Sial! Ayahku kali ini berhasil menyudutkanku, benar-benar mampu membuatku terpojok. Aku bungkam lagi, tidak tahu harus menjawab apa, tidak punya alasan lebih rasional lagi. Jadi...

"Oke, ayah. Aku akan memperkenalkan pacarku pada ayah dan ibu. Dan tolong setelah itu, biarkan aku menjalani hubunganku tanpa ada paksaan ini dan itu."Jujur, aku sebenarnya tidak berniat sama sekali menerima tantangan ini. Tapi rasa ego ku yang tinggi dengan seenaknya membiarkan mulut ku untuk mengatakan bahwa aku menerima tantangan ayah ku.

"Baiklah, tiga hari lagi, jam sebelas siang ayah akan mengadakan acara barbeque dengan teman lama ayah, harap kau datang membawa kekasihmu."

Aku memasang tampang yakin akan membawa kekasih yang sebenarnya fiksi itu, kudengar tiap kata ayahku. Hingga ia melanjutkan, "tapi bila kau tidak bisa membawanya, maka bersiaplah bertemu dengan orang yang sudah ayah pilihkan."

Jleb..! Rasanya ada kunai menusuk tubuhku, yang tepat mengenai jantungku. Aku ingin berteriak sekeras-keras yang aku mau, sekuat yang aku bisa. Ancaman itu benar-benar mengerikan, mampu membuatku membulatkan sepenuhnya mata sipit ku. Ayah dan ibuku pergi melangkah meninggalkanku sendiri di ruang keluarga ini. Aku hanya dapat menatap punggung mereka yang sedikit demi sedikit menjauh itu.

"Oh iya..." ucap ayahku, menghentikan langkahnya sambil berbalik kembali ke arahku yang masih terpaku.

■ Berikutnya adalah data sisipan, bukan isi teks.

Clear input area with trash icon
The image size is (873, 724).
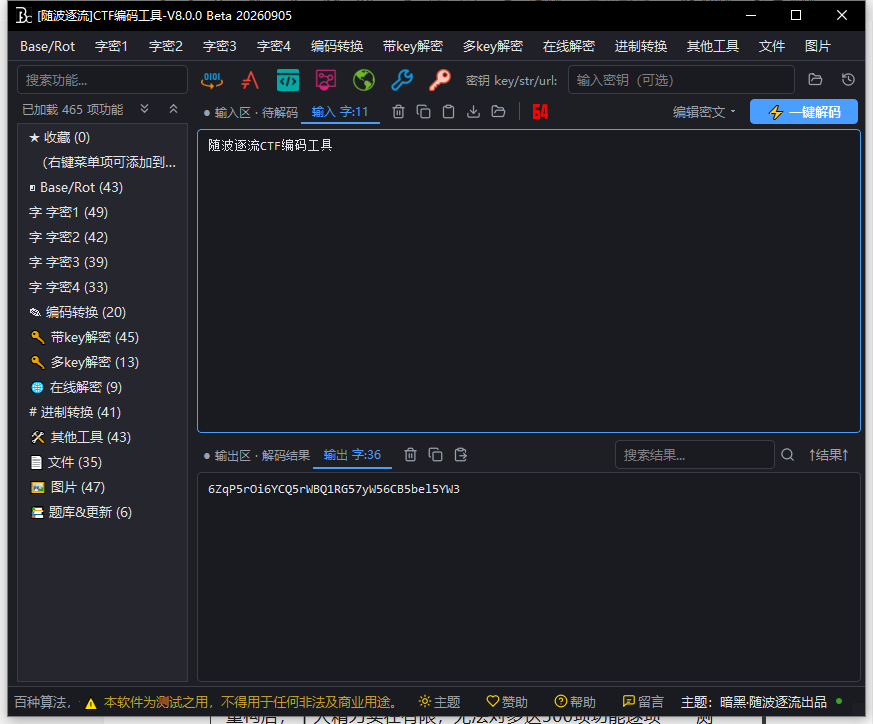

"Sekali lagi, ingat juga dengan umurmu, nona! Kau benar-benar bisa disebut sebagai perawan tua." Setelah mengucapkan kata menyakitkan itu, ayahku dengan seenaknya melenggang pergi.

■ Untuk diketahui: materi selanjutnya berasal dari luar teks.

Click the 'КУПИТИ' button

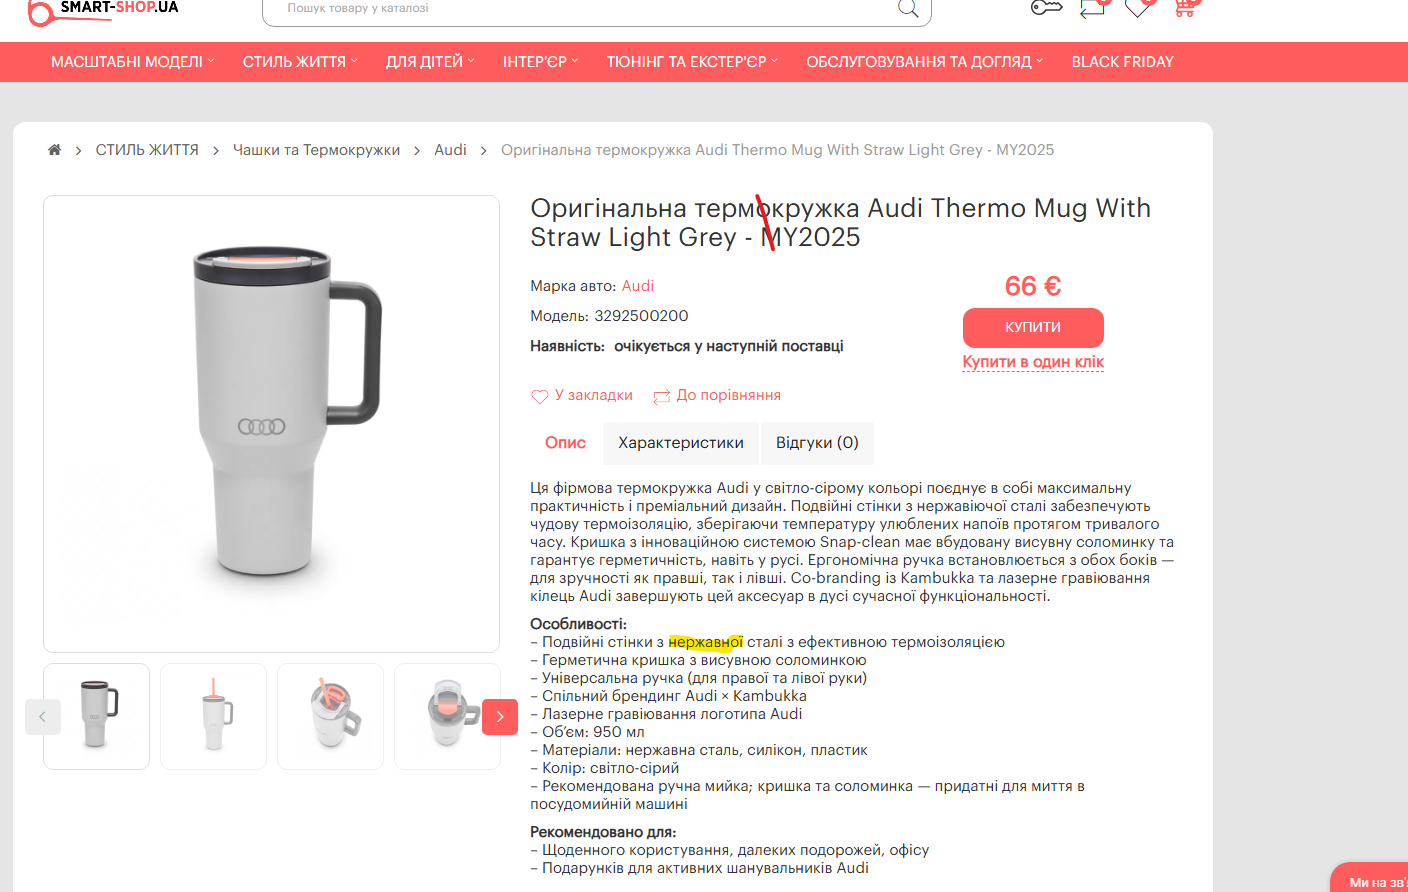[1033, 327]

Oh my my..! Kenapa harus ngebawa umur segala? Aku tertunduk, meresapi setiap kata singgungan dari ayahku. Hebat! Setelah mengatakan aku tak laku-laku, sekarang ia mengataiku perawan tua, yang dibila disimpulkan aku adalah wanita berstatus perawan tua yang tak laku-laku. Miris..!

Tiga hari. Bagaimana mungkin aku bisa mengenalkan seorang kekasih pada ayahku? Ya Tuhan, tolong aku..!


o

O

o

Aku duduk termangu dikursi kerjaku, masih memikirkan tentang siapa yang bisa kukenalkan sebagai seorang pacar pada kedua orang tuaku. Biar bagaimanapun aku harus bisa membawa seorang pria agar mampu terlepas dari perjodohan terkutuk ini. Pikiranku tidak konsisten, satu sisi aku ingin menyerah saja tapi disatu sisi yang lain mengatakan tidak. Kusandarkan punggungku pada sandaran kursi di belakangku.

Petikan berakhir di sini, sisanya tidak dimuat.